There was a time when the comments on Brownstoner approached those of the Brooklyn turf wars of yore. New York magazine even wrote an entire feature about it.
But lovely surprises were buried in there, and one blossomed into a beauty to rival the entire Brownstoner enterprise (all respect to the blog itself). That would be the thoughtful work of Montrose Morris, an anonymous longtime resident of Bed-Stuy and Crown Heights who knew the neighborhoods, their history and architecture, better than just about anybody.
Regular columns ensued, and they will continue. But they will not be the same. Montrose Morris is leaving Brooklyn.
In a long, heartfelt column, the last about her adopted home borough, MM, as the writer’s fans call her (yes, despite the name, a nod to a favorite architect, “he” is a she), reveals the remarkable joys and challenges living in Brooklyn has presented.
In the summer of 1977, fresh from college, I emerged from the GG train at Clinton-Washington and saw Clinton Hill for the first time. It was the Summer of Sam, although we weren’t aware of it at the time. New York City was a broke, dirty, gritty, hot and dangerous place. But it sure looked good to me, as I followed my friend to her third-floor apartment on Washington Avenue, a few doors away from what is known as the Pfizer Mansion. As an old house lover from childhood, I was mesmerized by it all: the city, the neighborhood and its great architecture, and Brooklyn itself.
What is so surprising is to hear about the difficulties Montrose Morris has faced living in the city, one that she loves but that does not always love her back. It is a struggle familiar to so many New Yorkers, yet one to that there seems to have fewer easy answers or happy endings. Thank God for Brownstoner.
I can honestly say it’s saved my life. In 2007, my career disappeared one day, and never came back. I became one of the vast numbers of middle-aged people who couldn’t find work. Resumes sent out never got a single reply. There were no interviews. Changing careers didn’t help either. I had twenty-some years’ experience in an industry that was now looking to hire people to do two people’s jobs at one third of one salary, if they were hiring anyone at all. I even got turned down as Christmas help at William Sonoma, because they said I was overqualified. I began freelancing in anything I could get, and writing for Brownstoner gave me my sanity, as well as a regular income. I was able to get a few other jobs from people who read my pieces, and a new career as a writer/researcher was born. That was cool!
But all of the freelancing wasn’t enough. Living in New York is expensive, and owning a building is ridiculously expensive. The insurance, the taxes,
water and heating bills, fees, inspections, repairs; everything, in addition to the mortgage itself, is enormous. I scraped, borrowed, cashed out my 401K and re-negotiated, but it wasn’t enough. I went into foreclosure. Fortunately, I was not alone, there was a moratorium on foreclosures, and I have had time to make plans. My house is in contract, closing next week.

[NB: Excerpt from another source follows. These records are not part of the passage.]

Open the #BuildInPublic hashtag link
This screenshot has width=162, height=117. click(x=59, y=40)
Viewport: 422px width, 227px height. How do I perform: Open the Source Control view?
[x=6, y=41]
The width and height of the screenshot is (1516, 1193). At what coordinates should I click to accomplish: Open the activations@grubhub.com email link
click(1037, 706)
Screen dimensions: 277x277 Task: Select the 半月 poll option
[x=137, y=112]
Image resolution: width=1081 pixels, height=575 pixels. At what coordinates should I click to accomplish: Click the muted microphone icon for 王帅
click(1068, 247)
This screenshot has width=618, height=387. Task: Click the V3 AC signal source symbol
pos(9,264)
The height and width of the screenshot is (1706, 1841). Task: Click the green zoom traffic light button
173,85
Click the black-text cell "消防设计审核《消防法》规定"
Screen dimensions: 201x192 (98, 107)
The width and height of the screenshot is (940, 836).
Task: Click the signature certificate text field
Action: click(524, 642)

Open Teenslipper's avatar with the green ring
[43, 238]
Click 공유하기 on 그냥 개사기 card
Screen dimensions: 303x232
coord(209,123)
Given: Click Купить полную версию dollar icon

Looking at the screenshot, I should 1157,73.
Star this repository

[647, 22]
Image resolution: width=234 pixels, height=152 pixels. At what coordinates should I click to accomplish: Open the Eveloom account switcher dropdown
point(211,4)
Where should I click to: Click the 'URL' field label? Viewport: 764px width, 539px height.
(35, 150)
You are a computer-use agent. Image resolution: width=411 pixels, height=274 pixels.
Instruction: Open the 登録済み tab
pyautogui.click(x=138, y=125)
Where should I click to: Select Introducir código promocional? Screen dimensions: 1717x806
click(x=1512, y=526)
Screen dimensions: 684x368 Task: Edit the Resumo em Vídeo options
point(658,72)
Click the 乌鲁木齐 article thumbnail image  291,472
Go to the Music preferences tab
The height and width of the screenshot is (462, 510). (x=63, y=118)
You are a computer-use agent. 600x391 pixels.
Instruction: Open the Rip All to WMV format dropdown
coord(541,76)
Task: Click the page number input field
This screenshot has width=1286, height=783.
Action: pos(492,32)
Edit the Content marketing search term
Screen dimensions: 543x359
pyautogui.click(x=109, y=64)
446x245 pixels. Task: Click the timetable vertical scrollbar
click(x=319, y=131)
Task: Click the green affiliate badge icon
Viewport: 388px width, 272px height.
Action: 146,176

Unemployment? Foreclosure? For a Brooklyn hero? It is all so shocking and saddening. Yet the point that really drove things home was this passage, from MM’s first trip to Bed Stuy, too look at renting a row house with her mother in the early 1980s.
I got to know the people on the block. We had teachers, nurses, a mailman, fireman, court clerk, lawyers, plumbers, real estate agents, a retired cop and many more. We had lots of older people, including a famous jazz musician, and one of the sandhogs who built the underground tunnels of our city. We also had our junkies, pushers, petty thieves and pitiful cases.
The Observer, not always the voice of the working class, is often dismissive of the idea that New York has gotten as bad as we like to pretend it has. But could any of these middle- and working-class New Yorkers reasonably expect to make it today in the neighborhood? No doubt some are still there, maybe even a few have been lucky enough to cash out. Yet like Montrose Morris, there have no doubt been unlucky ones as well. The amazing thing is she does not, could not, see things as cynically as us.
I used to be an aspiring opera singer, so the title of my piece is a reference to that part of my life. It’s from Puccini’s La Boheme: “Addio, senza rancor.” That’s “Farewell, without bitterness, or regret.” I’ll always be a Brooklynite, whether in Brooklyn, or not. Addio!
The whole piece is a tour de force, and we highly recommend you go read it. For the next three weeks while moving upstate, MM will be filing her favorite columns from the past five years, so be sure to check those out, too. We asked Brownstoner publisher Jonathan Butler for his thoughts on the loss of one of the city’s best writers.
“It’s a sad day indeed when one of Brownstone Brooklyn’s most knowledgeable and enthusiastic cheerleaders leaves the borough. Since making the switch from active commenter to daily columnist in 2007, Montrose has almost single-handedly kept the site grounded in the topics that made me start it in the first place—architectural appreciation and preservation and a love of the neighborhoods and communities that make Brooklyn a unique place. Luckily for the rest of us, after a brief transition period, Montrose will continue to post copy from her porch upstate.”
Who knows. She might even convince us all to follow her there, too.